Bringing back HOPE


He remembers precisely the moment he heard the fatal diagnosis: “You have AIDS”. That was 8 years ago and Lameck is now 60. He is tall and thin and walks with a limp. Lameck talks slowly, always wearing a smile. “I felt hopeless when they told me I was sick. I thought my life was over. But you see, here I am, healthy and active”, he says. 

Lameck now works for DAPP, Humana’s partner in Zimbabwe. He is part of the HOPE program that started in 2002 with the aim of building awareness that people with HIV can live with dignity, prolonging their lives and being productive with the support of their communities. 

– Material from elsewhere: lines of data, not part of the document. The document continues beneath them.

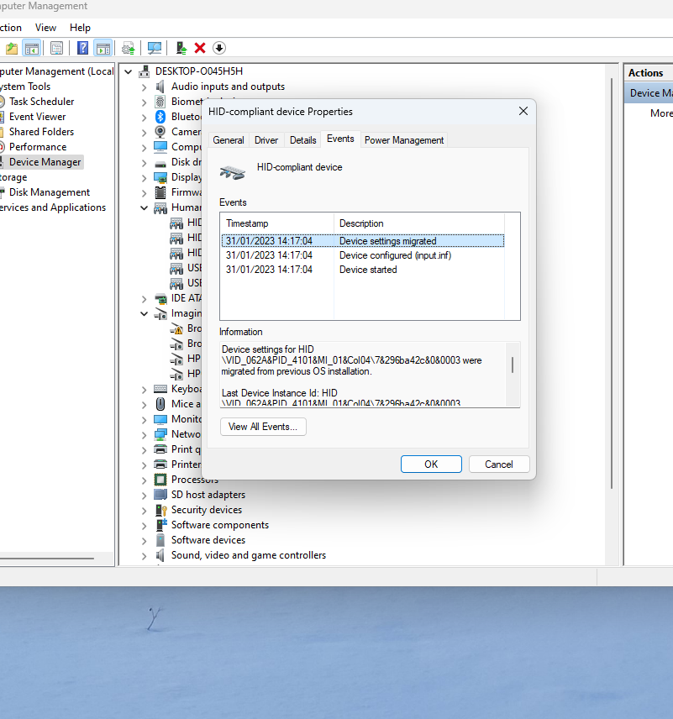Expand the Security devices category
The image size is (673, 719).
point(145,510)
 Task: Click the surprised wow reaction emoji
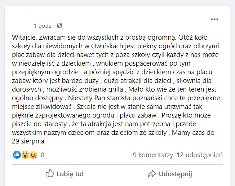tap(25, 155)
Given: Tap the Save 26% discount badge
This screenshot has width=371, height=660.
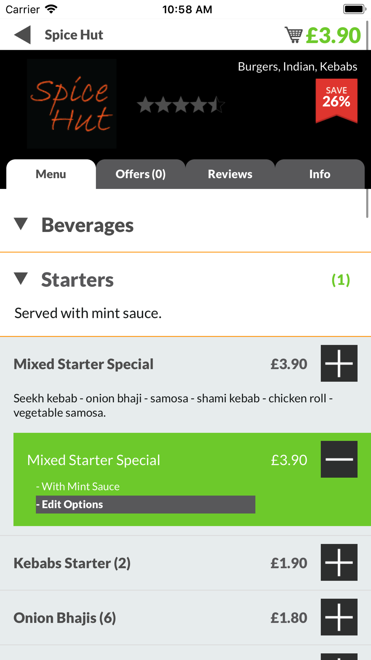Looking at the screenshot, I should click(336, 101).
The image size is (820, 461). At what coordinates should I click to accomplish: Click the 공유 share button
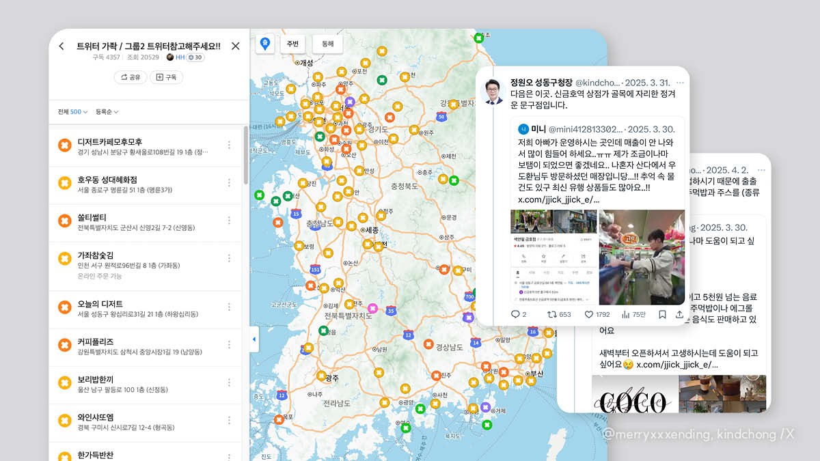point(131,77)
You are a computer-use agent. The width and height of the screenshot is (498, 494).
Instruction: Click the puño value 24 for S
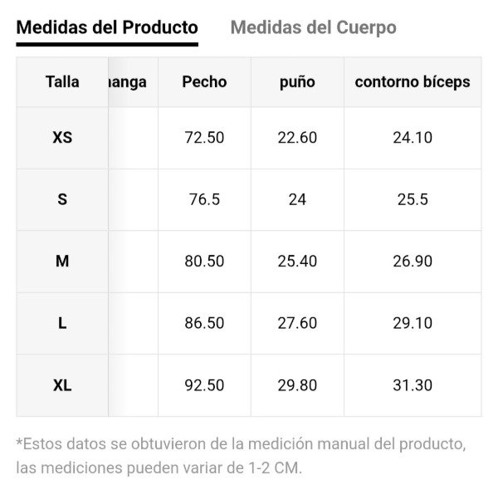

Although Zimbabwe is one of the most affected countries by the HIV epidemic in sub-Saharan Africa, with an adult HIV prevalence of 15%, the country has achieved a great deal in a short time. It currently sustains universal coverage of treatment to prevent mother-to-child-transmission of HIV (93%) and adult antiretroviral therapy with 95% of adult Zimbabweans eligible for HIV treatment receiving it. However, in terms of social acceptance, there is still a long way to go.

Changing lives
Majecha Ruzvidzo has been working as a project leader since HOPE Harare begun in 2002. “The program was a response to the increasing effects of HIV in the suburban areas of Zimbabwe and Harare in particular. We noticed that HIV and AIDS were affecting active population especially those who worked many hours away from home and often missed the HIV/AIDS information when the peer educators made rounds in the residence”, she explains.
HOPE Harare offers information sessions on HIV/AIDS to the community, assistance with access to health services such as STI/STD (Sexually Transmitted Diseases) treatment, HIV testing and referral services, if necessary. In addition, peer educators and trained activists are involved in awareness campaigns in schools, social gatherings and women’s clubs. Like the sewing club in Harare to which Jessica, a 25-year-old woman mother of two, belongs. “Thanks to the HOPE project, we now have sewing machines and fabrics. We sew for orphans and for HIV affected families and we sell the remaining clothes so we can make some money. We also use this tailoring club as a mode to socialize. Our life has improved in every way!”, relates Jessica while sewing a colorful dress.
The program reaches people from all kind of social groups. After years of working as a prostitute, the day Alice learnt she was seropositive, she thought her life was over. Thanks to the support and counseling she received from HOPE Harare, she is now full of life and looking at a bright future as a pastor, as she has just graduated in Theology. “I feel so grateful. I couldn’t have made it without them. They made me believe in myself and understand that my life was no over because of the HIV virus”, she says with a bright smile.
The Hope program is all about welcoming everyone in the community, preventing HIV infection and improving the lives of those who are already struggling with the sickness.